Task brief –
Each line in the records below, from the one that contains "Where should I" to the one that contains "Increase port value", should be reproduced exactly, the first and last included.

Data under study –
*** Block opens ***

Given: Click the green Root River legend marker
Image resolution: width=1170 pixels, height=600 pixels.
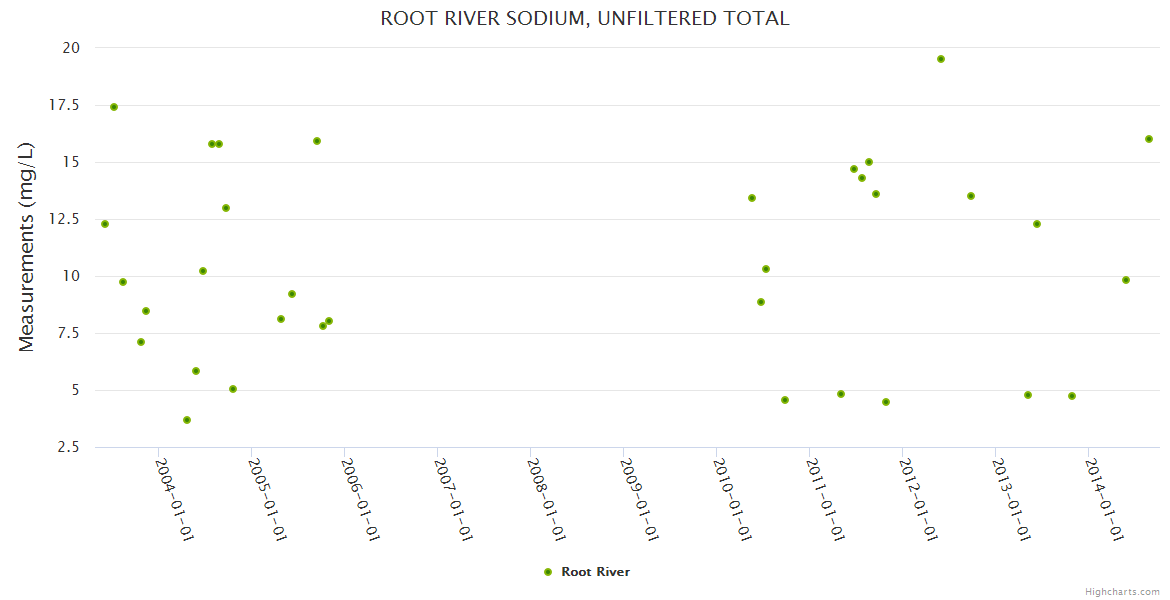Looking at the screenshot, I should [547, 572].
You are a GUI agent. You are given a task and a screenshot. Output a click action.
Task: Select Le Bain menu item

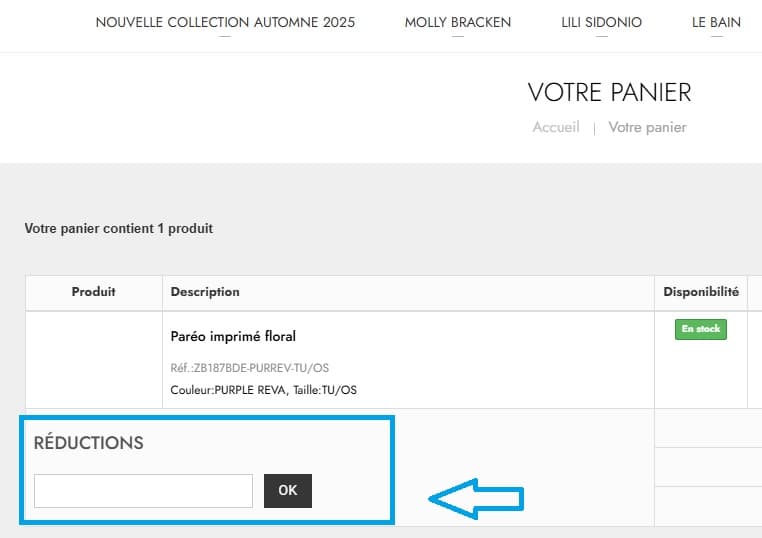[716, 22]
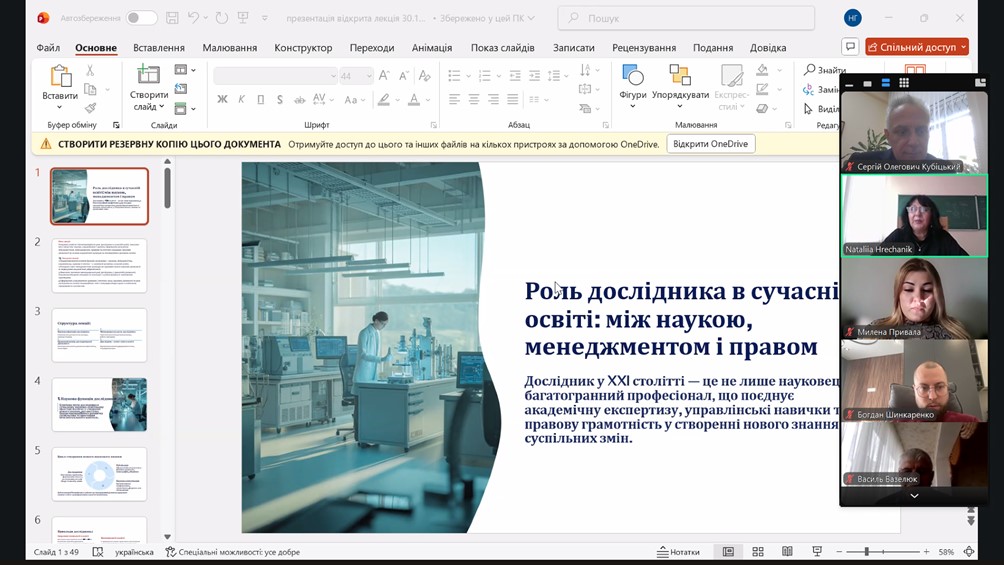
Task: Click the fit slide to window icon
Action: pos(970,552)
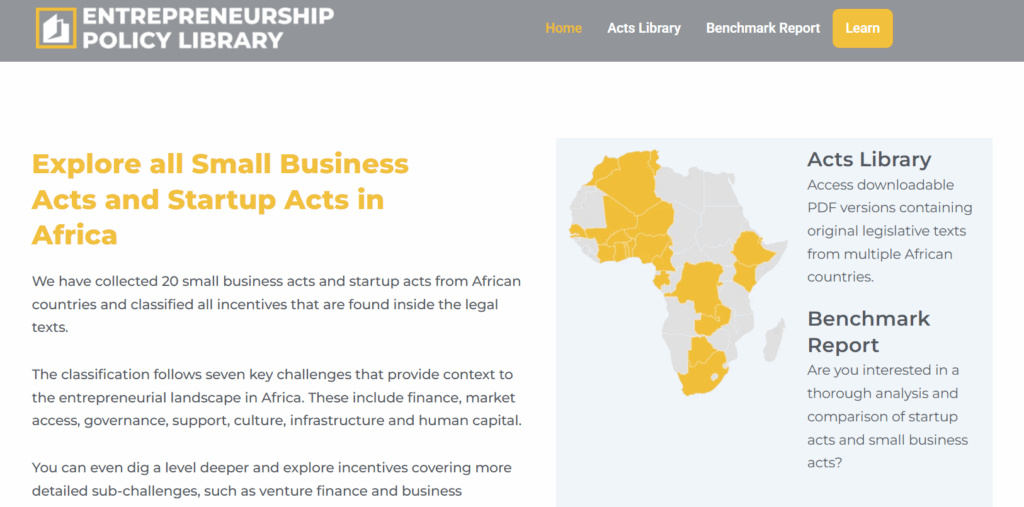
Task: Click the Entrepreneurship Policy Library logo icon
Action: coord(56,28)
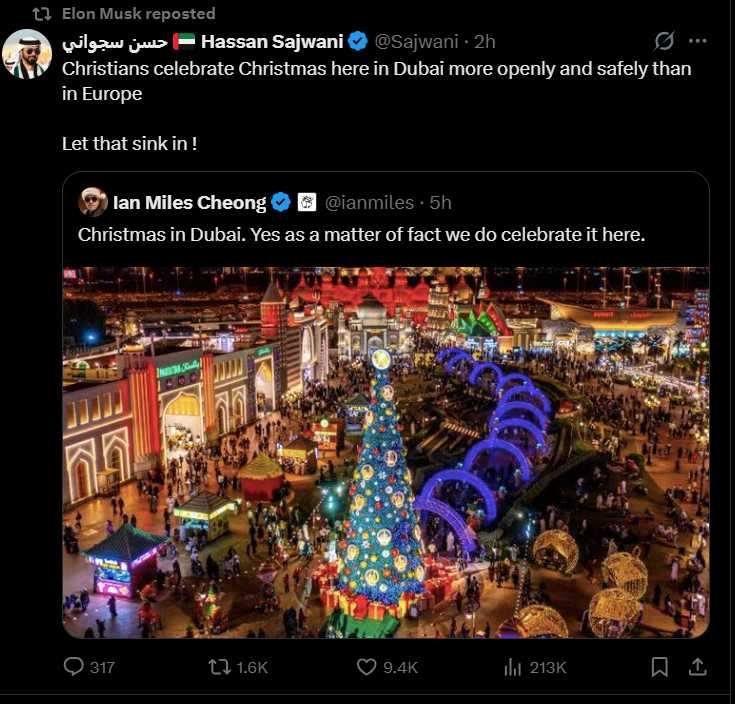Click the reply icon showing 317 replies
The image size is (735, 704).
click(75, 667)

*** Block closes ***
*** Block opens ***

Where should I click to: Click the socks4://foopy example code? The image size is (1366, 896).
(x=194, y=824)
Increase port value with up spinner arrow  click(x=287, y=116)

*** Block closes ***

Exercise output –
Where should I click to: Click the socks4://foopy example code? The image size is (1366, 896).
(x=194, y=824)
Increase port value with up spinner arrow  click(x=287, y=116)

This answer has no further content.